Raw data below:

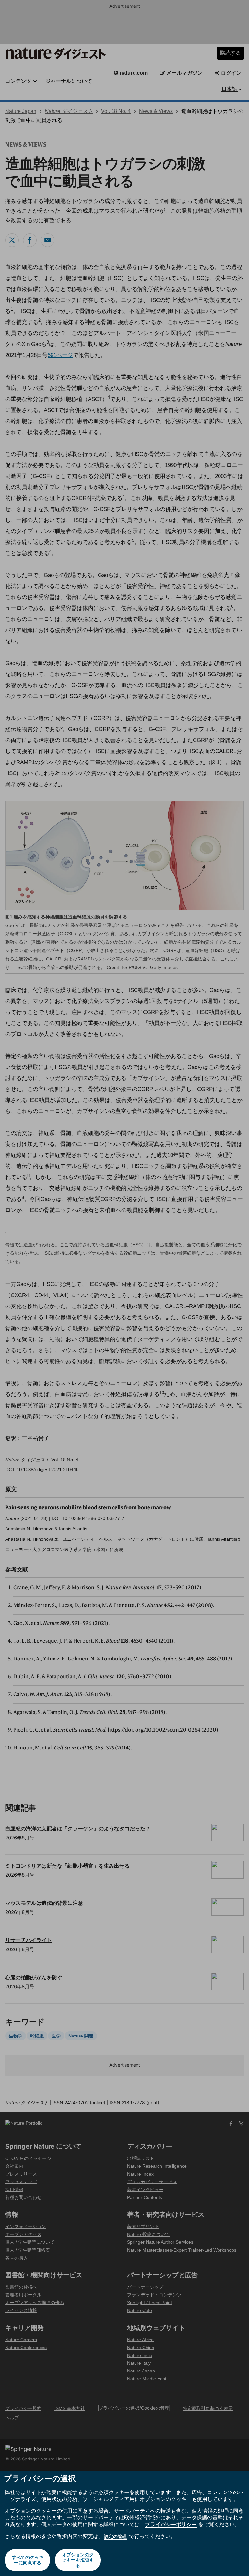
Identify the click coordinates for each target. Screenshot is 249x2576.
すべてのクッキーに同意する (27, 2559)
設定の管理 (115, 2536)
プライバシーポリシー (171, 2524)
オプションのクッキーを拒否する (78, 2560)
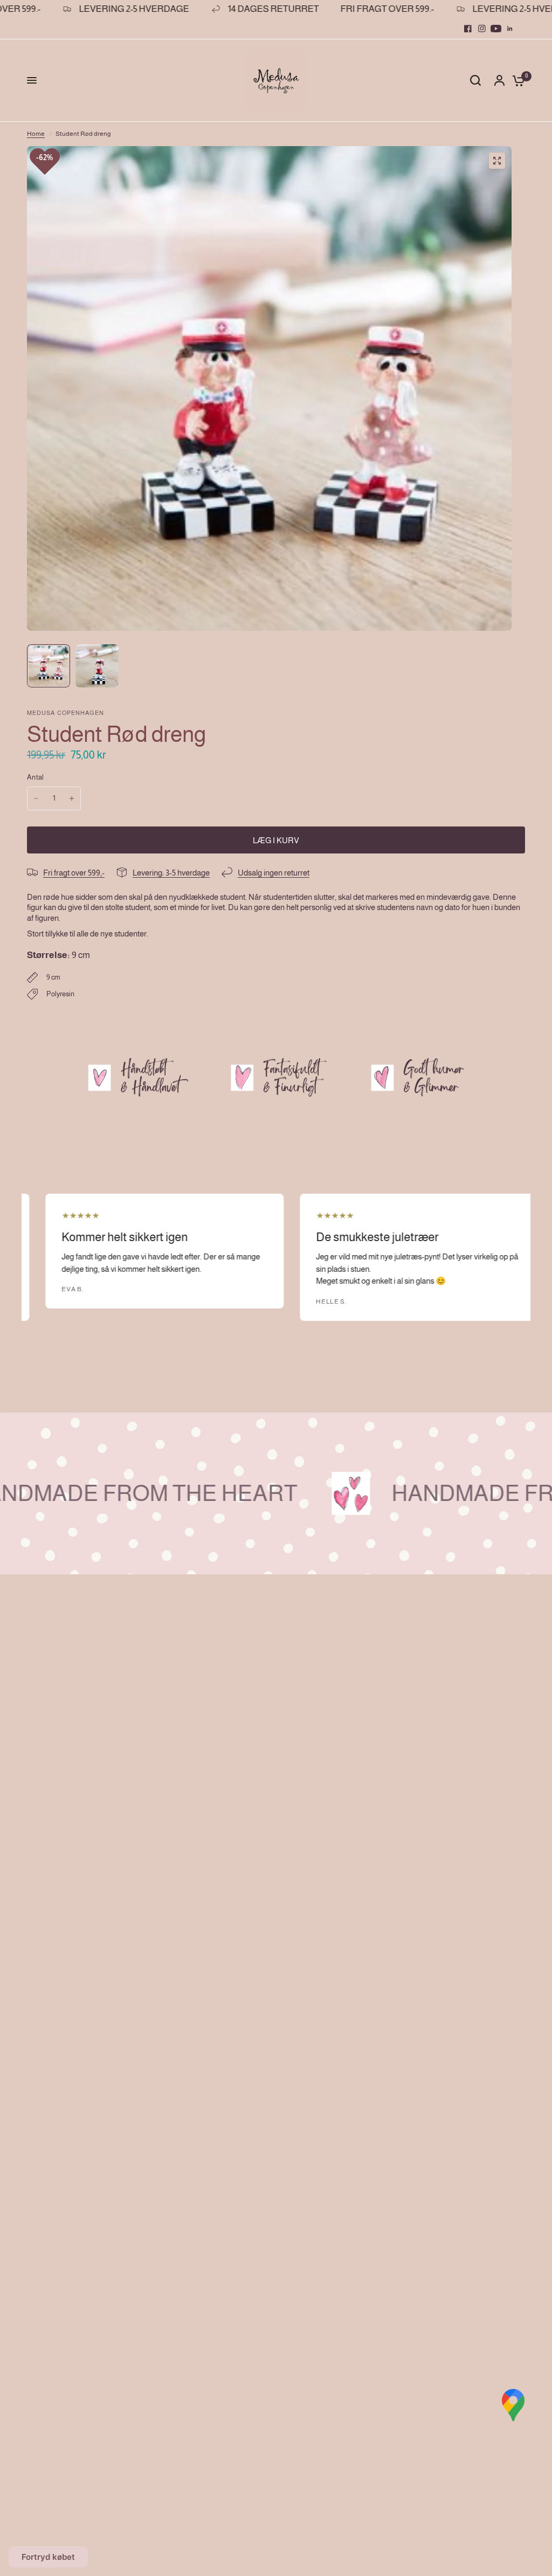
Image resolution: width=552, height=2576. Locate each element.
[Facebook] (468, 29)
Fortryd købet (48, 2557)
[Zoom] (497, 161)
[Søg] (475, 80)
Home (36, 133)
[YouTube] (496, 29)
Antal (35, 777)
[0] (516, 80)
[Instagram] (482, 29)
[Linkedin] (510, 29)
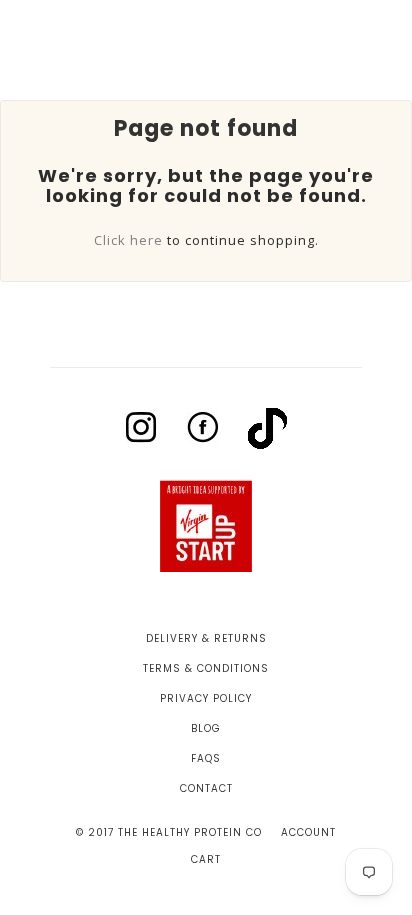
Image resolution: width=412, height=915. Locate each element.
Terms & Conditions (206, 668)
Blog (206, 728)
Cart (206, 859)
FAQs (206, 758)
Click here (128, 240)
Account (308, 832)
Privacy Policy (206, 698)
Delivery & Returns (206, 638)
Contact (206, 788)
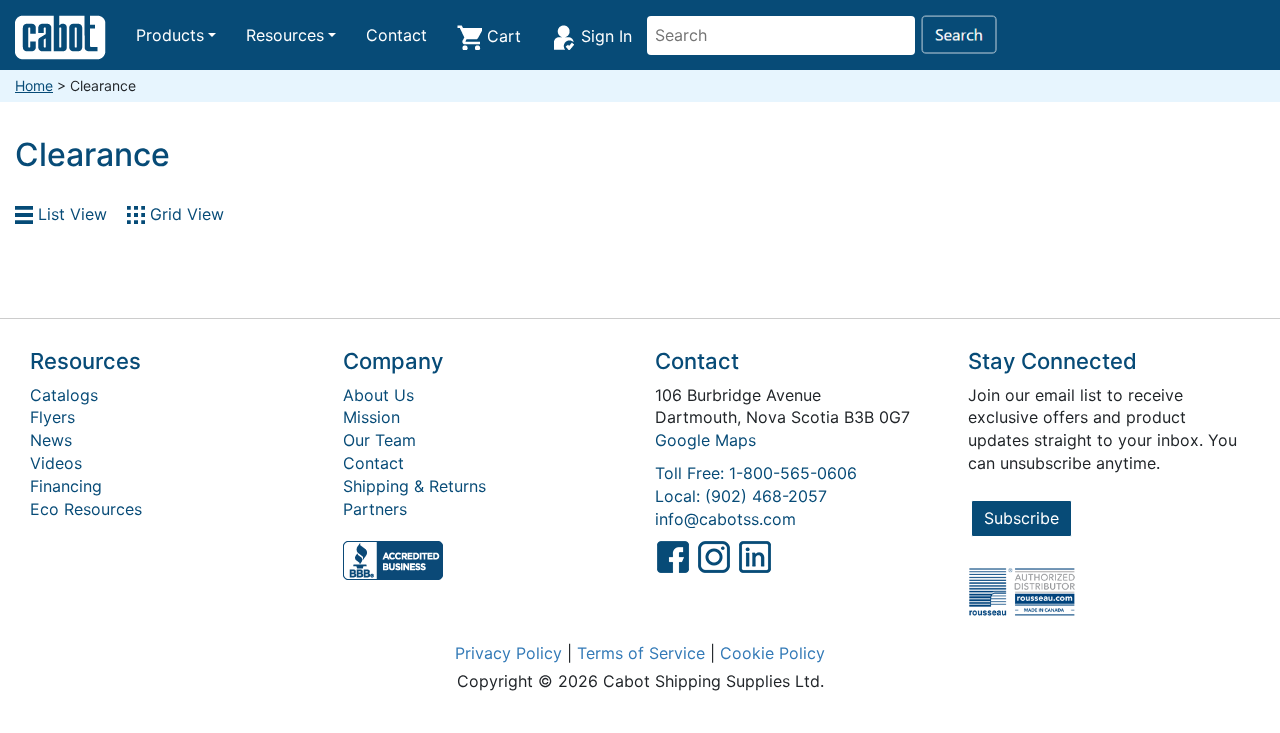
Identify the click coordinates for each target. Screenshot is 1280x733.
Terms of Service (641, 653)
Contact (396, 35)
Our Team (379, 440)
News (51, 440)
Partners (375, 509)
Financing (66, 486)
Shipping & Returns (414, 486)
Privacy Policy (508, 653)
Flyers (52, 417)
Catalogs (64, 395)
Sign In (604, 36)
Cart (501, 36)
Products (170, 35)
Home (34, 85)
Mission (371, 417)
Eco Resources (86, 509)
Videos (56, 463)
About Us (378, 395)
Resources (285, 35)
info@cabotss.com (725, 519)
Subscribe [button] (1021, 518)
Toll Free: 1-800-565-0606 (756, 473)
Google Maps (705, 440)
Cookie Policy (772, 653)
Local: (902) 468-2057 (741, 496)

End of Raw data.

• Aim of the task
Verbatim reproduction is required for the line holding "info@cabotss.com (725, 519)" and for every line after it in the records, with no other line included.

• Solution for this task
info@cabotss.com (725, 519)
Subscribe [button] (1021, 518)
Toll Free: 1-800-565-0606 (756, 473)
Google Maps (705, 440)
Cookie Policy (772, 653)
Local: (902) 468-2057 (741, 496)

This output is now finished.